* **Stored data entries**
========================================

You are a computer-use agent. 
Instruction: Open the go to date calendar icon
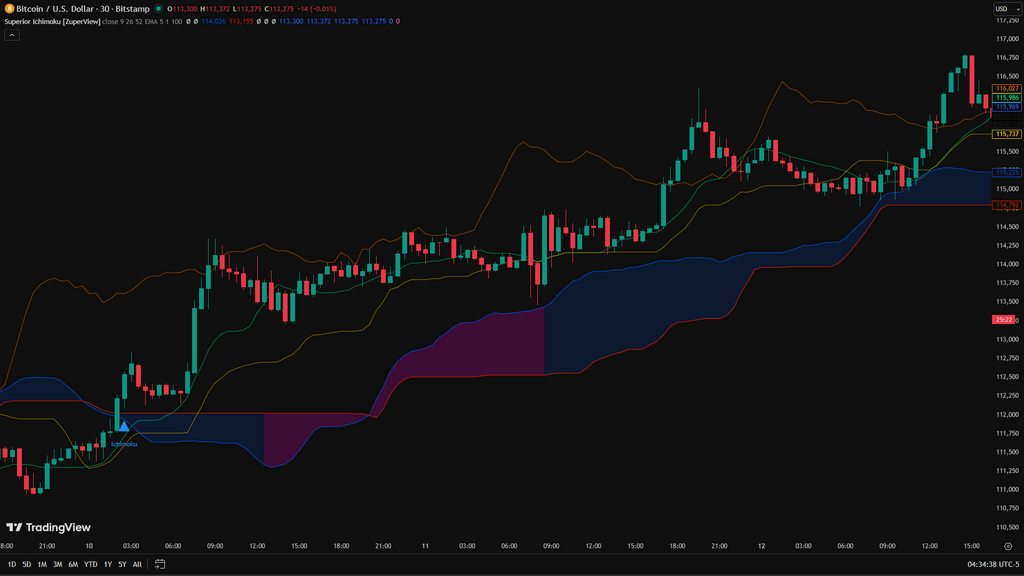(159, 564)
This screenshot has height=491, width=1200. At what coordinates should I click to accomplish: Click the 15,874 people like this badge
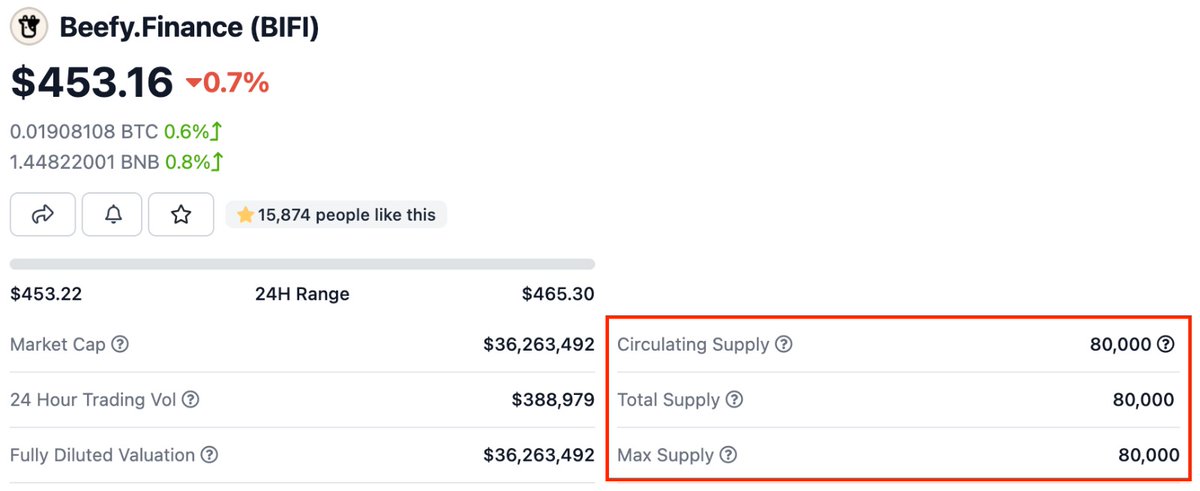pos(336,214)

========================================

* **Problem requirements**
Your answer must be an exact copy of the records, free of images.

* **Your response**
You are a computer-use agent. 
Instruction: Open the go to date calendar icon
(159, 564)
This screenshot has height=491, width=1200. At what coordinates should I click to accomplish: Click the 15,874 people like this badge
pos(336,214)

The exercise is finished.